By Ganapathi Devappa
When I am discussing with clients about big data solutions, they say the relational databases cannot handle their data and ask me if they can try Cassandra. It is just that they have heard about Cassandra as a fast no-sql database and want to try it out. I have been trying Cassandra for the last two months and finally got some time to write about it.
What is in a name?
What is in the name Cassandra? Cassandra is a very catchy and mysterious name. It came from the Greek character Cassandra who had the power of prophecy but no one believed her. I think the product is also supposed to run very fast and address all your problems but probably you will not believe unless you try it. But the name Cassandra is very catchy, so if some one throws in this name along with many other hadoop projects, you will probably remember Cassandra more than any other names.
What is it?
Cassandra is part of Apache hadoop opensource project. Apart from the opensource community, it is also heavily supported by Data Stax. It is a distributed, highly scalable, fault tolerant and high performance No-sql database. It is based on key-value storage and doesn’t run on the map reduce framework. It runs on a fault-tolerant ring based cluster with an ‘all master’ architecture.
What is No-SQL?
Architects and CTOs seem to be fascinated by the term ‘No-SQL’ and when they think they have to handle lot of data in a new project, they first want to consider a No-SQL alternative. They don’t want to settle for the time tested RDBMS which they already know everything about. So first let me explain about the No-SQL term before I delve more into Cassandra.
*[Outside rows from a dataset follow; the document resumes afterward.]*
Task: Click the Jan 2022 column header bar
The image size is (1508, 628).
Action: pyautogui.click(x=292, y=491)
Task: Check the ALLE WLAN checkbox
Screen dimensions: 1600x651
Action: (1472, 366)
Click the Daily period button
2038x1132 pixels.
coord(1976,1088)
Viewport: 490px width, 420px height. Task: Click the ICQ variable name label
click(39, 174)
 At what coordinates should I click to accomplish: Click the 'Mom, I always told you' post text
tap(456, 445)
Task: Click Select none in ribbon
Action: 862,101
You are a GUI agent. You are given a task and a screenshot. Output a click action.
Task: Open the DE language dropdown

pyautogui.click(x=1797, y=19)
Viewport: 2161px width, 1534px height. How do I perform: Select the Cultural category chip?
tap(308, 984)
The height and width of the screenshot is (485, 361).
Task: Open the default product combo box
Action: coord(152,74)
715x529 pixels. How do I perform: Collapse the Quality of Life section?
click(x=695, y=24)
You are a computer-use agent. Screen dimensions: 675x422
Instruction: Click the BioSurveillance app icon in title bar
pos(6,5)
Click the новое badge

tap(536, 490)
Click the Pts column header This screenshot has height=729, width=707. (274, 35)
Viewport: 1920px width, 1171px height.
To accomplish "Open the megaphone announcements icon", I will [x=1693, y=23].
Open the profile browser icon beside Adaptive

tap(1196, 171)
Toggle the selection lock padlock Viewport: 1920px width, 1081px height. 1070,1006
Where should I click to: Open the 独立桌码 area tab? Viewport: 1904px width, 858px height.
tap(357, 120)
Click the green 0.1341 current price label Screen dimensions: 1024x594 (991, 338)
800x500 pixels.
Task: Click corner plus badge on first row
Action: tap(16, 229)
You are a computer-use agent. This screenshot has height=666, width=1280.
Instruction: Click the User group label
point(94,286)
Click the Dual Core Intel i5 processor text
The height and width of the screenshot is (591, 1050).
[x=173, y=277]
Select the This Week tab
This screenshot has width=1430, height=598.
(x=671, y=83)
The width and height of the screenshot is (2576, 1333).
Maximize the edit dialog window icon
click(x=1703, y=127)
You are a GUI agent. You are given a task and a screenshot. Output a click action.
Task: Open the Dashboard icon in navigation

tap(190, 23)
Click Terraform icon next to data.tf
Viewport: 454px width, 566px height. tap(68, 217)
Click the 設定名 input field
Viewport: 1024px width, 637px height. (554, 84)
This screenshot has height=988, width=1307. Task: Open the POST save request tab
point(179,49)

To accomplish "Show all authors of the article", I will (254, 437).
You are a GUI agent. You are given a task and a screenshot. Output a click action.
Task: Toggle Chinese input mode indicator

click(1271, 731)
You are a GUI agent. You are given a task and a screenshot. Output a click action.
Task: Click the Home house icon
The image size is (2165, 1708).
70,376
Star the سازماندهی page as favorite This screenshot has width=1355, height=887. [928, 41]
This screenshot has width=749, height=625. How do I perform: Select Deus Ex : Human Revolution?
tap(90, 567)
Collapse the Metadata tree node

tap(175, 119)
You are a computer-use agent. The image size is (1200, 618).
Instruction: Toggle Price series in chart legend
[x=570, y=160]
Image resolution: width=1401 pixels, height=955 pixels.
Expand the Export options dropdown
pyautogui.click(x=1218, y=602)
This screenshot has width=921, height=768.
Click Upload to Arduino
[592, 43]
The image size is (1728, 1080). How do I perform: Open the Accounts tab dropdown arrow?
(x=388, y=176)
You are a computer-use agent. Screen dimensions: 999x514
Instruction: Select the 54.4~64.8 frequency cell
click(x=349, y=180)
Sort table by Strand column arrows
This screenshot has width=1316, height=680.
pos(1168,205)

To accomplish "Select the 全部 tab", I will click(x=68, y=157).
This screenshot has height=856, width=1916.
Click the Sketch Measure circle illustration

No-SQL is the umbrella term for databases that don’t follow RDBMS principles, especially the ACID principles (atomicity, Consistency, Isolation and Durability). When data sizes increase beyond Gigabytes to Terabytes and Petabytes, the ACID principles seemed to hold the databases back and this affected their scalability.
Then came about the CAP principle (some erroneously call it CAP theorem, without knowing the theory behind it). CAP refers to Consistency, Availability and Partition tolerance of a distributed database system. Eric Brewer stated that it is not possible to guarantee all three simultaneously in a distributed system. So no-sql databases promise two out of three and compromise on the third to achieve higher scalability.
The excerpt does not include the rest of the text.